Retype the complete listing without any change.

───── RECORDS SHOWN

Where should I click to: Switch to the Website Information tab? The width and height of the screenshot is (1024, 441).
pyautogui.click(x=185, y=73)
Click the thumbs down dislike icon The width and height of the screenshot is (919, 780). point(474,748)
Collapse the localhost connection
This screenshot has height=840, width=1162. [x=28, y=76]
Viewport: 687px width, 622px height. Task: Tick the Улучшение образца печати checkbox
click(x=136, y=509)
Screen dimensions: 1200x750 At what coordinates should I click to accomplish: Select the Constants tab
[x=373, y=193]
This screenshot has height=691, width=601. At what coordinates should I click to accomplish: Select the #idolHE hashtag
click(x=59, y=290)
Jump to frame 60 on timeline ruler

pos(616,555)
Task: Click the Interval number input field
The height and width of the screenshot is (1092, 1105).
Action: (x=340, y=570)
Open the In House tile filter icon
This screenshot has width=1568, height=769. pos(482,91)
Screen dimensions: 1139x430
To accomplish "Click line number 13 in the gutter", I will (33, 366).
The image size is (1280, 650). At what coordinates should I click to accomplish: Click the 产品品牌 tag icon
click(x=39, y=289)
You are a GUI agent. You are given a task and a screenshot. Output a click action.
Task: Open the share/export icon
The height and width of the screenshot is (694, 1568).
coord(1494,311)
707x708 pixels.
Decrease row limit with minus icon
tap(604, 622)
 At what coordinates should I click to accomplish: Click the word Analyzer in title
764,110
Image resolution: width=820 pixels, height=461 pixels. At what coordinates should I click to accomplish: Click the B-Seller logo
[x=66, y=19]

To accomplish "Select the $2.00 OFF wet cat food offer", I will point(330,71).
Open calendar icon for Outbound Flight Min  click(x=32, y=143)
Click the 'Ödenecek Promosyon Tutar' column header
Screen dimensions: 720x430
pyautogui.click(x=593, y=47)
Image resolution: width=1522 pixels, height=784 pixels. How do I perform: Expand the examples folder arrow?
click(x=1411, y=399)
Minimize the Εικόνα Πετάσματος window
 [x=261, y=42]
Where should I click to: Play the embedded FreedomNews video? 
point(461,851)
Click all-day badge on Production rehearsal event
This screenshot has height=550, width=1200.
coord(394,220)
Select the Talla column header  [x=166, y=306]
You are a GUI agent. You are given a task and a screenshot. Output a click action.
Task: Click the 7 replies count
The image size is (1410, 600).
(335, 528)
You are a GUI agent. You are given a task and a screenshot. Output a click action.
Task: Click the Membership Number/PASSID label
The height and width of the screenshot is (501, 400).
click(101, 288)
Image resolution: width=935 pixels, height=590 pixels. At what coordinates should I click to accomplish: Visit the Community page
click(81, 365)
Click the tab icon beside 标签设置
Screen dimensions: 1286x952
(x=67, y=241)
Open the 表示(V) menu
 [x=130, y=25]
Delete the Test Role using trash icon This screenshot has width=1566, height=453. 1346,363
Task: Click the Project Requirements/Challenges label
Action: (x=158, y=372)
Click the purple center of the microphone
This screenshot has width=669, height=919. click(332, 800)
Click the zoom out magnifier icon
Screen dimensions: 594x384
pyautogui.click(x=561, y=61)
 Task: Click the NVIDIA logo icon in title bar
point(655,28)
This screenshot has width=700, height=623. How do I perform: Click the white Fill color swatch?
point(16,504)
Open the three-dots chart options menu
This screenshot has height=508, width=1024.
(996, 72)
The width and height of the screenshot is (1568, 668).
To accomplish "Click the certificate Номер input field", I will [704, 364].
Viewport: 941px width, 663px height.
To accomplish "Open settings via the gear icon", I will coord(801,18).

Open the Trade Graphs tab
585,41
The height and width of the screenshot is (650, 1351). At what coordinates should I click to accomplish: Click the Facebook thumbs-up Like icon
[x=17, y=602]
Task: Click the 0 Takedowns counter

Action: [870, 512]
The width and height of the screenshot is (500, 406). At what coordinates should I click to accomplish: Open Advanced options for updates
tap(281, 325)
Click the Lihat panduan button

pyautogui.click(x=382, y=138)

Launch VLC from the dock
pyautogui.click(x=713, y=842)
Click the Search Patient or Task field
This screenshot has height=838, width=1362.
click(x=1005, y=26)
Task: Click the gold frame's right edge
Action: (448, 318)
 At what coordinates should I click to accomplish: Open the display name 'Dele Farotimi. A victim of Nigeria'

──────────

• REPLY:
Where should I click to: Switch to the Website Information tab? The width and height of the screenshot is (1024, 441).
pyautogui.click(x=185, y=73)
Click the thumbs down dislike icon The width and height of the screenshot is (919, 780). point(474,748)
Collapse the localhost connection
This screenshot has height=840, width=1162. [x=28, y=76]
Viewport: 687px width, 622px height. Task: Tick the Улучшение образца печати checkbox
click(x=136, y=509)
Screen dimensions: 1200x750 At what coordinates should I click to accomplish: Select the Constants tab
[x=373, y=193]
This screenshot has height=691, width=601. At what coordinates should I click to accomplish: Select the #idolHE hashtag
click(x=59, y=290)
Jump to frame 60 on timeline ruler

pos(616,555)
Task: Click the Interval number input field
The height and width of the screenshot is (1092, 1105).
Action: (x=340, y=570)
Open the In House tile filter icon
This screenshot has width=1568, height=769. pos(482,91)
Screen dimensions: 1139x430
To accomplish "Click line number 13 in the gutter", I will (33, 366).
The image size is (1280, 650). At what coordinates should I click to accomplish: Click the 产品品牌 tag icon
click(x=39, y=289)
You are a GUI agent. You are given a task and a screenshot. Output a click action.
Task: Open the share/export icon
The height and width of the screenshot is (694, 1568).
coord(1494,311)
707x708 pixels.
Decrease row limit with minus icon
tap(604, 622)
 At what coordinates should I click to accomplish: Click the word Analyzer in title
764,110
Image resolution: width=820 pixels, height=461 pixels. At what coordinates should I click to accomplish: Click the B-Seller logo
[x=66, y=19]

To accomplish "Select the $2.00 OFF wet cat food offer", I will point(330,71).
Open calendar icon for Outbound Flight Min  click(x=32, y=143)
Click the 'Ödenecek Promosyon Tutar' column header
Screen dimensions: 720x430
pyautogui.click(x=593, y=47)
Image resolution: width=1522 pixels, height=784 pixels. How do I perform: Expand the examples folder arrow?
click(x=1411, y=399)
Minimize the Εικόνα Πετάσματος window
 [x=261, y=42]
Where should I click to: Play the embedded FreedomNews video? 
point(461,851)
Click all-day badge on Production rehearsal event
This screenshot has height=550, width=1200.
coord(394,220)
Select the Talla column header  [x=166, y=306]
You are a GUI agent. You are given a task and a screenshot. Output a click action.
Task: Click the 7 replies count
The image size is (1410, 600).
(335, 528)
You are a GUI agent. You are given a task and a screenshot. Output a click action.
Task: Click the Membership Number/PASSID label
The height and width of the screenshot is (501, 400).
click(101, 288)
Image resolution: width=935 pixels, height=590 pixels. At what coordinates should I click to accomplish: Visit the Community page
click(81, 365)
Click the tab icon beside 标签设置
Screen dimensions: 1286x952
(x=67, y=241)
Open the 表示(V) menu
 [x=130, y=25]
Delete the Test Role using trash icon This screenshot has width=1566, height=453. 1346,363
Task: Click the Project Requirements/Challenges label
Action: (x=158, y=372)
Click the purple center of the microphone
This screenshot has width=669, height=919. click(332, 800)
Click the zoom out magnifier icon
Screen dimensions: 594x384
pyautogui.click(x=561, y=61)
 Task: Click the NVIDIA logo icon in title bar
point(655,28)
This screenshot has width=700, height=623. How do I perform: Click the white Fill color swatch?
point(16,504)
Open the three-dots chart options menu
This screenshot has height=508, width=1024.
(996, 72)
The width and height of the screenshot is (1568, 668).
To accomplish "Click the certificate Номер input field", I will [704, 364].
Viewport: 941px width, 663px height.
To accomplish "Open settings via the gear icon", I will coord(801,18).

Open the Trade Graphs tab
585,41
The height and width of the screenshot is (650, 1351). At what coordinates should I click to accomplish: Click the Facebook thumbs-up Like icon
[x=17, y=602]
Task: Click the 0 Takedowns counter

Action: [870, 512]
The width and height of the screenshot is (500, 406). At what coordinates should I click to accomplish: Open Advanced options for updates
tap(281, 325)
Click the Lihat panduan button

pyautogui.click(x=382, y=138)

Launch VLC from the dock
pyautogui.click(x=713, y=842)
Click the Search Patient or Task field
This screenshot has height=838, width=1362.
click(x=1005, y=26)
Task: Click the gold frame's right edge
Action: (448, 318)
 At what coordinates should I click to accomplish: Open the display name 'Dele Farotimi. A victim of Nigeria'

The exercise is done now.